Ich nutze ChatGPT täglich und erledige lästige Arbeiten dadurch viel schneller und bin viel entspannter. Vor allem programmieren kann ChatGPT sehr schnell und sauber, wenn man selber programmieren kann und weiss, was man von der KI will. Da spare ich Stunden. Aber Texte und Grafik kann sie nicht, das merkt man sofort und es fehlt das Menschliche, lustige, herausragende. Ich habe keine Angst mehr vor KI. Sie wird uns nicht ersetzen sondern uns lästige Arbeiten abnehmen. Wie jede Maschine, die wir erfunden haben.
Spannend ist KI vor allem in der Verwaltung. Das sind hauptsächlich standardisierte nichtkreative Aufgaben. Man kann den Staat dank KI um die Hälfte verkleinern. Aber von der Seite Staat hört man betreffend KI gar nichts.
Ich nutze künstliche Intelligenz täglich für die Arbeit. Grosso modo lässt sich sagen, dass sie ganz hervorragend komplexe Datensätze strukturiert, Informationen moderiert und einordnet. Von künstlicher Intelligenz zu erwarten, dass sie selbstständig denkt, ist falsch. Sie kann hervorragend Routinedenken ersetzen aber Urteilsdenken ist immer noch menschlich. Dank künstlicher Intelligenz kann ich wesentlich schneller und vor allem bessere Entscheidungen fällen. KI strukturiert den Entscheidungsprozess. Aber die Entscheidung selbst fälle ich dann als Mensch.
„Das Resultat: immer mehr Hochschul- und Universitätsabgänger, die vor allem theoretisch ausgebildet sind, aber oft kaum praktische Fähigkeiten mitbringen.“
Sehe ich auch so.
Darum sind ja die Handwerker diejenigen, die KI entwickelt haben und in der Forschung die Innovation vorantreiben.

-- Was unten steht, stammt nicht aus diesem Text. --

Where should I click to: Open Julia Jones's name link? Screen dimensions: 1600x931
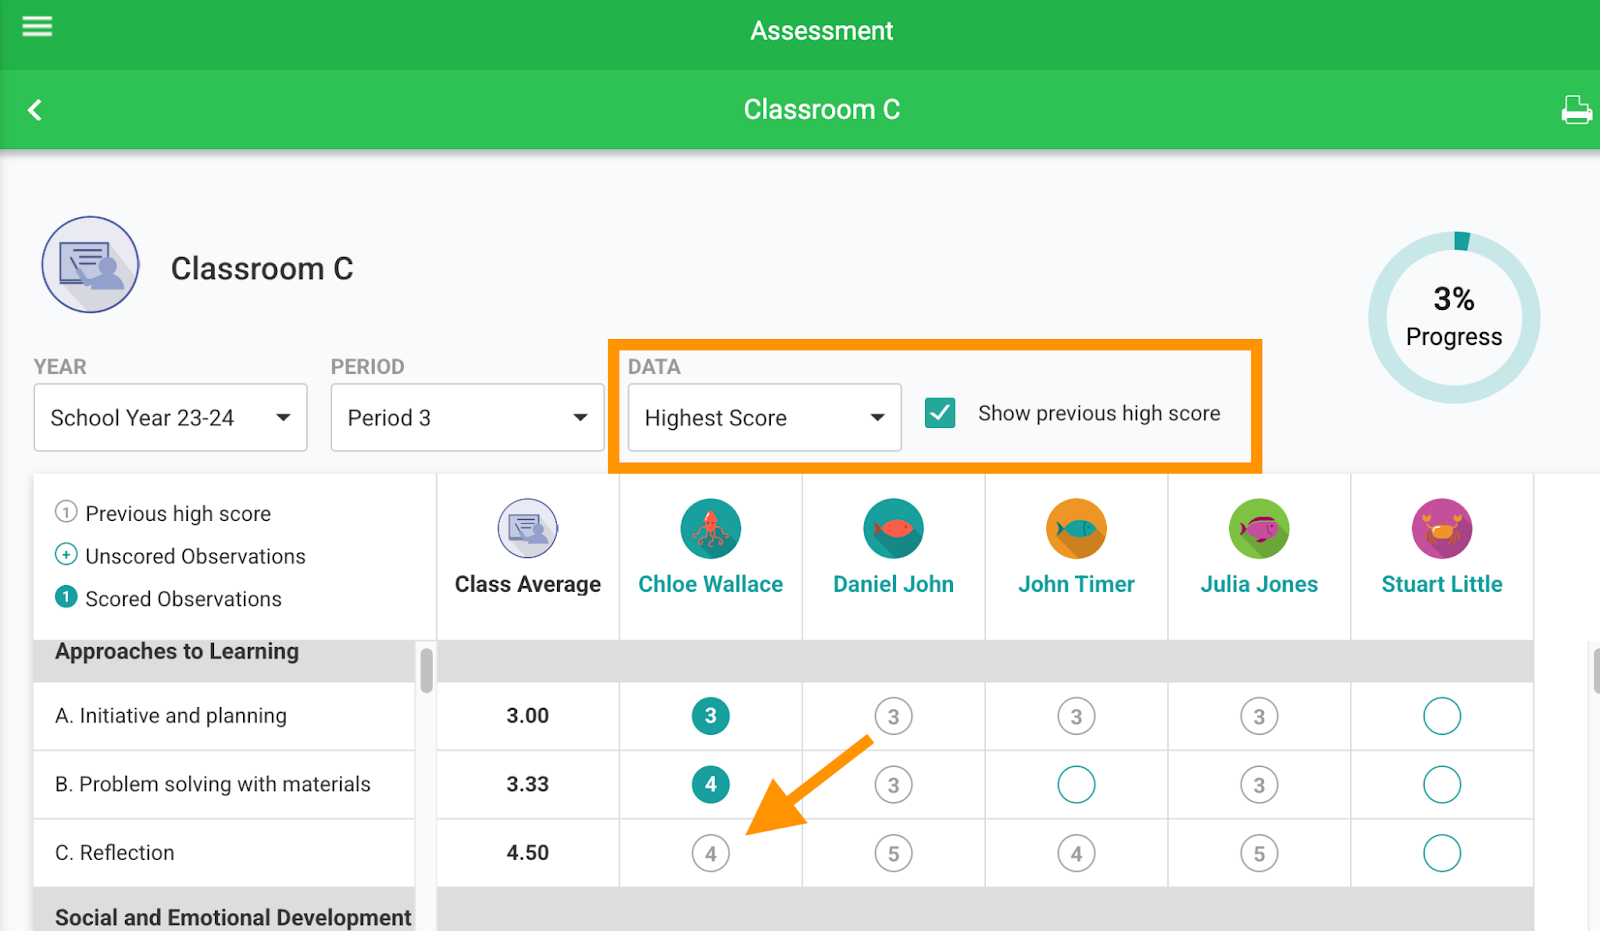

Denken ist auch Arbeit und eine theoretische Ausbildung gehört auch dazu, wenn man ein Auto fahren will.
„Hochschul- und Universitätsabgänger“
Ein Universitätabgänger ist ein Hochschulabgänger. Warum diese Redundanz? Gedankenloses Nachplappern! Soviel zu Praxiserfahrung des Autors.